__Yönerge 1__
Kayıtlarda "Given: Click the [close] link in popup" ifadesini içeren satırdan "Looking at the" ifadesini içeren satıra kadar uzanan bölümü, iki uç satır da dahil ve her satır ayrı bir dize olacak biçimde, bir JSON listesine aktarır mısın? Boş satırları listeye koyma, yalnızca bu satırları ele al.

+++ Sağlanan metin +++

İstanbul Feminist Kolektif, hayatta kalmak için şiddete başvurmak zorunda kalan kadınların çetelesini tuttuğu “Kadınlar Hayatlarına Sahip Çıkıyor” raporlarının Ocak-Haziran ayı değerlendirme dosyasını yayınladı.

MEYDAN

Kadınlar Hayatlarına Sahip Çıkıyor (Ocak-Haziran 2015)

İstanbul Feminist Kolektif, hayatta kalmak için öldürmek, şiddete başvurmak zorunda kalan kadınların hikayelerini, davalarını her ay “Kadınlar Hayatlarına Sahip Çıkıyor” raporuyla yayınlıyor, biz de sizlerle paylaşmaya devam ediyoruz. İFK bu raporlardan derlediği Ocak-Haziran ara değerlendirme dosyasını yayınladı. Bu rapordan bizim dikkatimizi çeken satırbaşları şöyle:

 

Yıl 2015, yılın ilk altı ayında bilinen rakamlara göre 144 kadın erkekler tarafından öldürüldü. Pek çok kadın tacize, tecavüze, şiddete maruz kaldı, sustu ya da susmaya zorlandı. Ama pek çok kadın da öfkelendi, öfkelenmeyi öğrendi, öfkesini kullanabilmeyi öğrendi. Kendi canını korumak için öfkeli olmayı tercih etti ve erkek şiddetine direndi. 2015’in Temmuz ayında Çilem’in öfkesini hepimiz duyduk: “Hep kadınlar mı ölecek, biraz da erkekler ölsün.” Tıpkı Nevin’in, Yasemin’in, Fatma’nın ve daha pek çok direnen kadının öfkelerini duyduğumuz gibi. Artık daha fazla kadın erkek şiddetine, baskıya ve toplumdaki patriyarkal denetime karşı mücadele ediyor. Daha fazla kadın öfkeleriyle erkek şiddetine direniyor ve kadın mücadelesini güçlendiriyor.

 

Kadınların ne kadar öfkelendiğini, hangi noktada hayatlarına sahip çıkmaya karar verdiklerini hiçbirimiz bilmiyoruz çünkü ana akım medyayı takip ediyoruz. Medyanın bize sunduğu veriler doğrultusunda konuşuyor, düşünüyoruz. İFK olarak Ocak ayından bu yana erkek şiddetine direnen kadınların hikayelerini derlemeye çalışıyoruz. Kadınlar Hayatlarına Sahip Çıkıyor aylık raporlarıyla cinsiyetçi haberlerin arasından kadınların hayatlarını savunma hikayelerini çekip almaya özen gösteriyoruz. Kadınların yıllarca gördükleri şiddet sonucu, kendilerini korumak için cinayet işlediklerini söyledikleri savunmalarının, gazete satırlarında tek cümleyle geçiştirilerek birer “iddia” olarak kalmasını reddediyor ve kadınların hayatlarını savunma hakkına sahip çıkıyoruz. Bu derlemeyle ayrıca, meşru müdafaa şeklinde işlenen cinayet ve yaralamaya ilişkin süren davalar ve yargı kararlarına ilişkin haberlere, kendini savunma amacıyla uygulanan şiddete ve konuya ilişkin yapılan eylemlere de yer veriyoruz.

+++ Sağlanan kayıtlar +++

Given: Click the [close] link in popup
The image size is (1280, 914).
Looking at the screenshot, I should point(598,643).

+++
+++ Sağlanan kayıtlar +++

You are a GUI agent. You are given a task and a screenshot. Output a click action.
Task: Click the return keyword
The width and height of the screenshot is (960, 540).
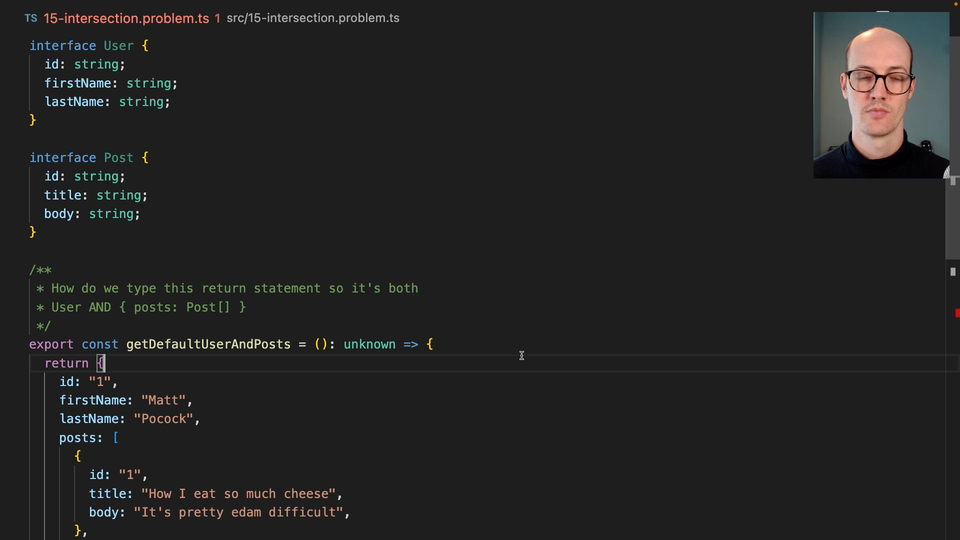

+++

__Yönerge 2__
Kadınların hayatlarına sahip çıkmasını anlatan metinde adıyla anılan kadınlar kimlerdir?

__Nihai yanıt 1__
[
  "Given: Click the [close] link in popup",
  "The image size is (1280, 914).",
  "Looking at the screenshot, I should point(598,643)."
]

__Nihai yanıt 2__
Çilem, Nevin, Yasemin, Fatma